• Aim of the exercise:
If a line of the records holds the word "bold", copy it out.

(Pixel coordinate grounding data)
Content starts

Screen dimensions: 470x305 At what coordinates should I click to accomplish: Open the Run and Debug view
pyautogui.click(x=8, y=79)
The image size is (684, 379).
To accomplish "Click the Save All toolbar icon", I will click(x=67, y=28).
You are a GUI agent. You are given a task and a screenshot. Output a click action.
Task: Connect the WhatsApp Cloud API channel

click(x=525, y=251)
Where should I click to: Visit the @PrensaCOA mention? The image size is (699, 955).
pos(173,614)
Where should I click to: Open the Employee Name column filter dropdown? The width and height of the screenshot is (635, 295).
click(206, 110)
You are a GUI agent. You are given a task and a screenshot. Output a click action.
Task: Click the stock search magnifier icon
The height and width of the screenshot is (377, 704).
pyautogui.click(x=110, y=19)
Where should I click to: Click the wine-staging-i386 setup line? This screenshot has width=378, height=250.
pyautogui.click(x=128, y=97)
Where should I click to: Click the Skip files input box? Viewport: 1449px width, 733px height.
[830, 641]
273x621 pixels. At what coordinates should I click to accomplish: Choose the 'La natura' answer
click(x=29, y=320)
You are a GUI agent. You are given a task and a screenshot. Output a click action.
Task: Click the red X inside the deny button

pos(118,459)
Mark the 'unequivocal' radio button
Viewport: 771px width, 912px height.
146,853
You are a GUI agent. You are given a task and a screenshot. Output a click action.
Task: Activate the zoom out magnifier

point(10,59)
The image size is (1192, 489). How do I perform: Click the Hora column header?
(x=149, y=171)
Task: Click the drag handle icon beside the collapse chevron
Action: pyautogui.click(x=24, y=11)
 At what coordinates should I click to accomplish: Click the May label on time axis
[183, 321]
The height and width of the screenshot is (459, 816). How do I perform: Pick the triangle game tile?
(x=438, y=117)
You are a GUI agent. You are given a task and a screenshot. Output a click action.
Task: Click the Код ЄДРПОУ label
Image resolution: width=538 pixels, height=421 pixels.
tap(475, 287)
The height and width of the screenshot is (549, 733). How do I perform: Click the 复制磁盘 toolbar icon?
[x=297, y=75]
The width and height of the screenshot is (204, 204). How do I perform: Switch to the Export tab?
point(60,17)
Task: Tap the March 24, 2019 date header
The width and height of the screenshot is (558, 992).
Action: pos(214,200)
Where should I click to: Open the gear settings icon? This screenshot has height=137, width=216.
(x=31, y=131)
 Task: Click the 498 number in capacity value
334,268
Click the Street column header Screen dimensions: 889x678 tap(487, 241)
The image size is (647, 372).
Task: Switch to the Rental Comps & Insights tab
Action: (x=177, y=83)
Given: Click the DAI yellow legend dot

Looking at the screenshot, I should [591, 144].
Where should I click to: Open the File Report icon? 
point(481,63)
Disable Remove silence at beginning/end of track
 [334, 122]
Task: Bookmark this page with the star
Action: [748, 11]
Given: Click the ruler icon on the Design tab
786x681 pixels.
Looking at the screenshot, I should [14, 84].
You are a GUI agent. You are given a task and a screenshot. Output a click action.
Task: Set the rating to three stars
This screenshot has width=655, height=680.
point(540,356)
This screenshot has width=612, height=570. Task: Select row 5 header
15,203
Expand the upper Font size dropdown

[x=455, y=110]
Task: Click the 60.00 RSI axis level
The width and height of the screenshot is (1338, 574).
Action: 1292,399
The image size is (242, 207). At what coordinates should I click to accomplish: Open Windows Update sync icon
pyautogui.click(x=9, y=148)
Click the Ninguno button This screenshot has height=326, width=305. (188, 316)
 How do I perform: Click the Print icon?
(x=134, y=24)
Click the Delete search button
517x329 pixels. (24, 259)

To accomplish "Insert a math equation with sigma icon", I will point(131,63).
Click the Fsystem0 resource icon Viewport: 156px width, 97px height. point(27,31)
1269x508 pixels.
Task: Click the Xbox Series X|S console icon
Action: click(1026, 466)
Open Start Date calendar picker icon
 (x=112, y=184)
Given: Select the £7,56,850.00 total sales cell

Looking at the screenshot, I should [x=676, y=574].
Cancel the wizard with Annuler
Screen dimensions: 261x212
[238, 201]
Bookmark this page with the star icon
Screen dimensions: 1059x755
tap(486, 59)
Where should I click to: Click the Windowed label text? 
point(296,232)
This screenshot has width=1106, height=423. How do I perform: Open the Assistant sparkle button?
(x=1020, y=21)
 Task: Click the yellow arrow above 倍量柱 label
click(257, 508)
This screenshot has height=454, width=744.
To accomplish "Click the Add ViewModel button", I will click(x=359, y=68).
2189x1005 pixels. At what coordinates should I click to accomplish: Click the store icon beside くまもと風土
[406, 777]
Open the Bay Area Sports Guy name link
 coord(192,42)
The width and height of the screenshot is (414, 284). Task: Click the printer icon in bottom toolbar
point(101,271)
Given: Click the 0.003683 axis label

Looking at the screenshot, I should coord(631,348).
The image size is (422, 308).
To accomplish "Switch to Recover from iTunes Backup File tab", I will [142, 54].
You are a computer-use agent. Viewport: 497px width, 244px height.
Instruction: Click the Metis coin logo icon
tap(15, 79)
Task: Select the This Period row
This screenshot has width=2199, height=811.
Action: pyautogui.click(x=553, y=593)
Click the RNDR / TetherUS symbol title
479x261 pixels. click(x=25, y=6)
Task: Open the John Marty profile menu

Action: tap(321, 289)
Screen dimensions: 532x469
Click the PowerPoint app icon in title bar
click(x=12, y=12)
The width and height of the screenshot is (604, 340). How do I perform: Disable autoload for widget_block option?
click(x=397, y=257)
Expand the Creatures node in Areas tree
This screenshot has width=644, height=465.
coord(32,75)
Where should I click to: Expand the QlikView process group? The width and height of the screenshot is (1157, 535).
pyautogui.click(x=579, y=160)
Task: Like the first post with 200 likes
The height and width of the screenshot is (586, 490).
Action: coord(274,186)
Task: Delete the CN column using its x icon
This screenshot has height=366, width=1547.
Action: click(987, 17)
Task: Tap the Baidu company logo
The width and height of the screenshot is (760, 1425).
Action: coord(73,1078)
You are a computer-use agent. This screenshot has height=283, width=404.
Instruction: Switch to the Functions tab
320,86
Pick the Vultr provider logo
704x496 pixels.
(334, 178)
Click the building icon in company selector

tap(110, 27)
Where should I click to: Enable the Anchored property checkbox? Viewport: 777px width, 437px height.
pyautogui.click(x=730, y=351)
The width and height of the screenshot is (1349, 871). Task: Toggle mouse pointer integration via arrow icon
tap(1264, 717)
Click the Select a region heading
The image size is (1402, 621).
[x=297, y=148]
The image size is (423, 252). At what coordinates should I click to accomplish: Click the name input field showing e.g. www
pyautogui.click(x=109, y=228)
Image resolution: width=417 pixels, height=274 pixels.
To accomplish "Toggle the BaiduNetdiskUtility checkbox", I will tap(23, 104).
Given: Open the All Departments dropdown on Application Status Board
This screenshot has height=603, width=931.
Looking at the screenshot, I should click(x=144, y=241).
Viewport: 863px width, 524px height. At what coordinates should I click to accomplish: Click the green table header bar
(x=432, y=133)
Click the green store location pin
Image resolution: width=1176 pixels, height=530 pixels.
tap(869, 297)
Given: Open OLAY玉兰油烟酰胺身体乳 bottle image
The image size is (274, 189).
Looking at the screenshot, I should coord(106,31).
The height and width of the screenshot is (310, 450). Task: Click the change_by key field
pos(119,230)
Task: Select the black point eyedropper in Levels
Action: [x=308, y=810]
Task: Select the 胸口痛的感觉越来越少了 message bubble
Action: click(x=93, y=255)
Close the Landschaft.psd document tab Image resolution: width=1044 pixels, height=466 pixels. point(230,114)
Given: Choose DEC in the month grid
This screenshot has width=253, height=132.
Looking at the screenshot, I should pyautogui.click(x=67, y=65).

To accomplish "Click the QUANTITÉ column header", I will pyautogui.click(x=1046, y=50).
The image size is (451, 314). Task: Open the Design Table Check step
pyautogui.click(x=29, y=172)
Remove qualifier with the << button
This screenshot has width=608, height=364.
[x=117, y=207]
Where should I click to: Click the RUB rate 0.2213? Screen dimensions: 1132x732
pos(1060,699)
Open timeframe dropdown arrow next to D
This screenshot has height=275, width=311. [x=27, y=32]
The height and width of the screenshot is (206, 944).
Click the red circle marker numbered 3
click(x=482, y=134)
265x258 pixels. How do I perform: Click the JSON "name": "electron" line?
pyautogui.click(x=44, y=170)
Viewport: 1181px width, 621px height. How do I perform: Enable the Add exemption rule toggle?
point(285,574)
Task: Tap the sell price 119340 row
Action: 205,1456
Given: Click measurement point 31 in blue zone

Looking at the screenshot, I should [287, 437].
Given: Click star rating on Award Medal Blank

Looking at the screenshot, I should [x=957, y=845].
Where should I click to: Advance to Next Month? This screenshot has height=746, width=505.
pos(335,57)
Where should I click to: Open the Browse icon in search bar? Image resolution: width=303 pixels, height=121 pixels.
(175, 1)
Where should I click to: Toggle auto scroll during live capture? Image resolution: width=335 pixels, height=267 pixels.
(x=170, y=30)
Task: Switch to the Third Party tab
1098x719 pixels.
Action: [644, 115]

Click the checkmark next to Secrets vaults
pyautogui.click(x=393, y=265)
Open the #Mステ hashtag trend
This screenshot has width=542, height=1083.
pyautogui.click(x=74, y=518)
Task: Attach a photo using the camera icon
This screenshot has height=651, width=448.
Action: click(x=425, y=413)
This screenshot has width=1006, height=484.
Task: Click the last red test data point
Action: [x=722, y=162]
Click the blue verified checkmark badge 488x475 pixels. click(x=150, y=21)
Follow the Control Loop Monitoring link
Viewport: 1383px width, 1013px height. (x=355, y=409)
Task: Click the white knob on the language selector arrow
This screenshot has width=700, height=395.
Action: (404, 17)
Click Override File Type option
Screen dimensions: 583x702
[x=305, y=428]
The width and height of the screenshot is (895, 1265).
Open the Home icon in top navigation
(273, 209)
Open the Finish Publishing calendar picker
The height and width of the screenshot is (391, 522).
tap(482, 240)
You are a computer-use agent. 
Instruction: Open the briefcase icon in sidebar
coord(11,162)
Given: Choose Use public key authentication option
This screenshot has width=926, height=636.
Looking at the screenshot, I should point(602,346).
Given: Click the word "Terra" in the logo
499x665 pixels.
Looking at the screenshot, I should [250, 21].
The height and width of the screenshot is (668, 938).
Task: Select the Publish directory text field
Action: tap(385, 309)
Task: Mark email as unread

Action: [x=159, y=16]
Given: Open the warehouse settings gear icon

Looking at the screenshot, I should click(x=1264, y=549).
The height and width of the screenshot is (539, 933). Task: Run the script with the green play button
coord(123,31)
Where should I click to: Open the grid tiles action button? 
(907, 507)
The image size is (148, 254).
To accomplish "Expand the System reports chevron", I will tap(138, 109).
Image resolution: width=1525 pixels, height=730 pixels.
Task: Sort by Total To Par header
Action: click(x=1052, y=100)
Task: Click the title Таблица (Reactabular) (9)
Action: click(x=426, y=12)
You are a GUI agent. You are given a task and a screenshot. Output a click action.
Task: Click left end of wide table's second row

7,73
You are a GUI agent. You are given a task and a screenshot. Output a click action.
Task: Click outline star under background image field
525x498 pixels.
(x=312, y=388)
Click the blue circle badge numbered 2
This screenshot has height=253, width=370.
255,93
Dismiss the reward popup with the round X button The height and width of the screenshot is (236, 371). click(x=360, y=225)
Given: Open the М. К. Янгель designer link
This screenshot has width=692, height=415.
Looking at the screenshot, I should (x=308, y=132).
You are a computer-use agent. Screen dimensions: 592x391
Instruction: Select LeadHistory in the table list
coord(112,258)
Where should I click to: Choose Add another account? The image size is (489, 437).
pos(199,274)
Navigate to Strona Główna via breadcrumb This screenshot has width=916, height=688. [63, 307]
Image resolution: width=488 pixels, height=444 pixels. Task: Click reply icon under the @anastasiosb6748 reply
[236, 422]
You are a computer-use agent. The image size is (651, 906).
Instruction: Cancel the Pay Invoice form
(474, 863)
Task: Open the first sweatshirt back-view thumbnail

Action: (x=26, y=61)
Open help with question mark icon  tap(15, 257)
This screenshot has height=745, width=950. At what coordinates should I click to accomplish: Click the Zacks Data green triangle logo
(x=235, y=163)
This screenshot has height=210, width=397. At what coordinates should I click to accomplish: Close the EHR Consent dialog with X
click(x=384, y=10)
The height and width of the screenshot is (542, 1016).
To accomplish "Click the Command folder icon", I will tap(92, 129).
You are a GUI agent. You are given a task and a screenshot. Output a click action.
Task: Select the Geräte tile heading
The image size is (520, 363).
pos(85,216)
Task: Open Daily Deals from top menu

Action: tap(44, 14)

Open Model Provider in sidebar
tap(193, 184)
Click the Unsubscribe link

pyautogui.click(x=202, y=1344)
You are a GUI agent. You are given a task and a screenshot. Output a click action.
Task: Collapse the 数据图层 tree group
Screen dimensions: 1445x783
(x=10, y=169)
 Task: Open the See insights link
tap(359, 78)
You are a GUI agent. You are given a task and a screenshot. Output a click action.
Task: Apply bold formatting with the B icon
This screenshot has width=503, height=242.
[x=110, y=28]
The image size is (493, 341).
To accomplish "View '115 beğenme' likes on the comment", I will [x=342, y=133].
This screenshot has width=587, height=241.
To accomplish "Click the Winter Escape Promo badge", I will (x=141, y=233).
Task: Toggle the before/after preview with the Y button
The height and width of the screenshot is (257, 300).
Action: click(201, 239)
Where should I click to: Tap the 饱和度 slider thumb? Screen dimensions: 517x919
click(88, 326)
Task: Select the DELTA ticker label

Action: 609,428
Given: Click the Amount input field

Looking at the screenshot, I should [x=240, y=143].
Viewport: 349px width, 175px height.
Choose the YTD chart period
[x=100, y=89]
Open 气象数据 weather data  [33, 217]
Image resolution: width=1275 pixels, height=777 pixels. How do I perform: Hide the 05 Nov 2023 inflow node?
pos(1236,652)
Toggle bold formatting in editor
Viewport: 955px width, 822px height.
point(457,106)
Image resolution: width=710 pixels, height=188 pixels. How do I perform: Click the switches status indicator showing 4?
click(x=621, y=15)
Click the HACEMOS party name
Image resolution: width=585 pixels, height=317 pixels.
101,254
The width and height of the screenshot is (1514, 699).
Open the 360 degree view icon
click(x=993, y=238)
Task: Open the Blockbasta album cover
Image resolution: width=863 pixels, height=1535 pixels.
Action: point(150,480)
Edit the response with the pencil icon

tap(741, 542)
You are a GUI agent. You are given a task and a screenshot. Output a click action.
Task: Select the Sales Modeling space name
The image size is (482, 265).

Content ends

• Answer:
Task: Apply bold formatting with the B icon
Toggle bold formatting in editor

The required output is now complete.